Information provided ::
-*-*-

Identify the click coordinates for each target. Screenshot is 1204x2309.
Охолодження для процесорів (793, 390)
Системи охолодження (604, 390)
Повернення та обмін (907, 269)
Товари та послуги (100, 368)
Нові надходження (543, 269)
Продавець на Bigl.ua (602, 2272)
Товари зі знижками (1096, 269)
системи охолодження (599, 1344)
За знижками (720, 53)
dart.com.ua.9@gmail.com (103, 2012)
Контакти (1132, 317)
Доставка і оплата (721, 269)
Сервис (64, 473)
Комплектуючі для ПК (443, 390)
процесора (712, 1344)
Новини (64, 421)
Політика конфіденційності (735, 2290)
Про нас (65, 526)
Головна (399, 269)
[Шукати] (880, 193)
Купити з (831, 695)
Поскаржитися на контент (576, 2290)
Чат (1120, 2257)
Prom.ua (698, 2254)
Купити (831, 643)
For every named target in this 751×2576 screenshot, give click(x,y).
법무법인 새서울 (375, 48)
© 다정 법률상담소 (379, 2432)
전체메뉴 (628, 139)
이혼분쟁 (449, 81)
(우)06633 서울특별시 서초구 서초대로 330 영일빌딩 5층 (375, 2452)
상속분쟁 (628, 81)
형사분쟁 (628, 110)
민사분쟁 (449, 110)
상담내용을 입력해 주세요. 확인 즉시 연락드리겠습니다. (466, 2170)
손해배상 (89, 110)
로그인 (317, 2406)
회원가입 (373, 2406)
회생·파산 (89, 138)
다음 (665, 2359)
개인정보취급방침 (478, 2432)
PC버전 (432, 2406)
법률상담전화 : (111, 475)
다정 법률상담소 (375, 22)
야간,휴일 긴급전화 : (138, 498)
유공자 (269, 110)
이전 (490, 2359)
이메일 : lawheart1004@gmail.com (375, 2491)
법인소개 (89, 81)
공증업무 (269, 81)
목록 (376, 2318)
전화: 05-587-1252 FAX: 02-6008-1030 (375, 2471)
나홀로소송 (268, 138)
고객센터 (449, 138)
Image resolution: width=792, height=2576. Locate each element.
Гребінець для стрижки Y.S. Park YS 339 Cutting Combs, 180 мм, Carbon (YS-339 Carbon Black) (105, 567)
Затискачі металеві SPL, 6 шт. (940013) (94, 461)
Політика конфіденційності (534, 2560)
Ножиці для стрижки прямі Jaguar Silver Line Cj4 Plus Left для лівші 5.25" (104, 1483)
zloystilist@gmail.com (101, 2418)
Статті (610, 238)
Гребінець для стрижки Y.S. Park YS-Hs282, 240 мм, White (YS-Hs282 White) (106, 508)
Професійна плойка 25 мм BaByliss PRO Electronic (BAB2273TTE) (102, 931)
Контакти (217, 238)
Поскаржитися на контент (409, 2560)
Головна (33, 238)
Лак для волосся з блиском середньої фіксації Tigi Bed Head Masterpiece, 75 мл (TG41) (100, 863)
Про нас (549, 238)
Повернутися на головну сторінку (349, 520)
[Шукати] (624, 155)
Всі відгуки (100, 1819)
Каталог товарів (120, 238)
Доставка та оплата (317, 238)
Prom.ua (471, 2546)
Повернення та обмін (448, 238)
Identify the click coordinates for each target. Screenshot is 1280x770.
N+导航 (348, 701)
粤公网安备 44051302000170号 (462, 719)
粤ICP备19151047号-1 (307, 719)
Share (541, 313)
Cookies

-*-*-

Required work ::
Update the records starting at the line containing "Новини (64, 421)" and ending at the line containing "Купити (831, 643)", replacing "Чат" with "Підтримка" and leaving everything else unchanged. Give only those lines.

Result for this exercise ::
Новини (64, 421)
Політика конфіденційності (735, 2290)
Про нас (65, 526)
Головна (399, 269)
[Шукати] (880, 193)
Купити з (831, 695)
Поскаржитися на контент (576, 2290)
Підтримка (1120, 2257)
Prom.ua (698, 2254)
Купити (831, 643)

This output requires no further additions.